Taylor series for $f(x)=\cot(x)$

Question

Trying to expand $f(x)=\cot(x)$ to Taylor series (Maclaurin, actually). But I keep "adding up" infinities when using the formula. (Because of $\cot(0)=\infty$) Could you perhaps give me a hint on how to proceed?

Answer 1

The function $\cot x$ is not continuous at zero, and therefore has no power series around zero.

If you know complex analysis, you should look for the Laurent series of $\cot z$ at $z=0$ instead.

Answer 2

Since $f$ is not defined at $0$, its Maclaurin series is undefined.

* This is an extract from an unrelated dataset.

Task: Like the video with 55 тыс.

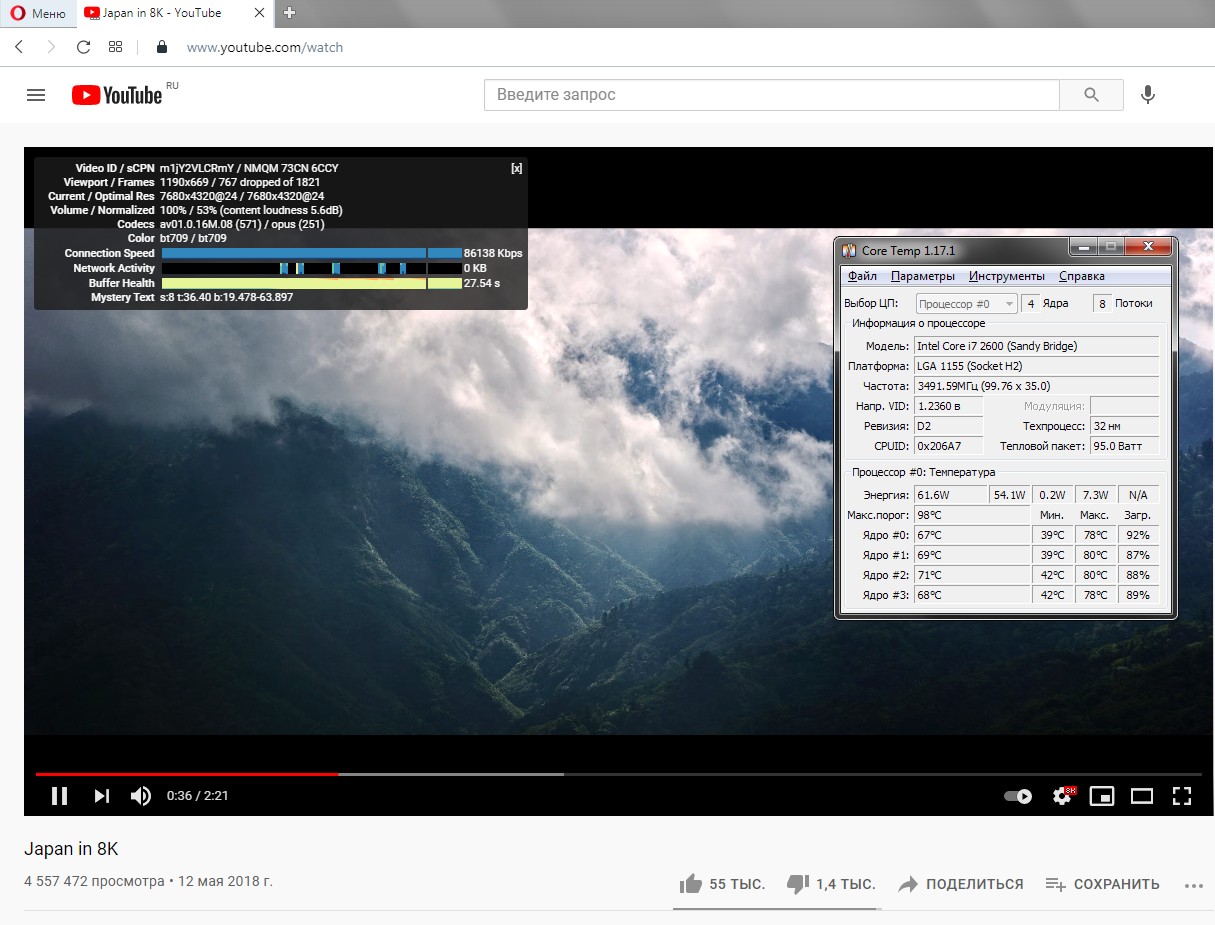Action: (x=691, y=884)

On the other hand, the pole of $f$ at $0$ is simple, and it's not hard to compute that the residue of $f$ there is $1$, so one can compute a Maclaurin series for $\cot x - \frac{1}{x}$ there, namely, $$\cot x - \frac{1}{x} \sim -\frac{1}{3} x - \frac{1}{45} x^3 - \cdots .$$ Of course, one can rearrange this and write $$\cot x \sim \frac{1}{x}-\frac{1}{3} x - \frac{1}{45} x^3 - \cdots$$ (as for Taylor series, $\sim$ must be suitably interpreted.) This is an example of a Laurent series, or roughly, an analog of a Taylor series allowing negative powers of $x - a$.

Answer 3

The correct answer is that $x = 0$ is not in the domain of $\cot(x)$. Continuity is a property of elements of the domain of the function.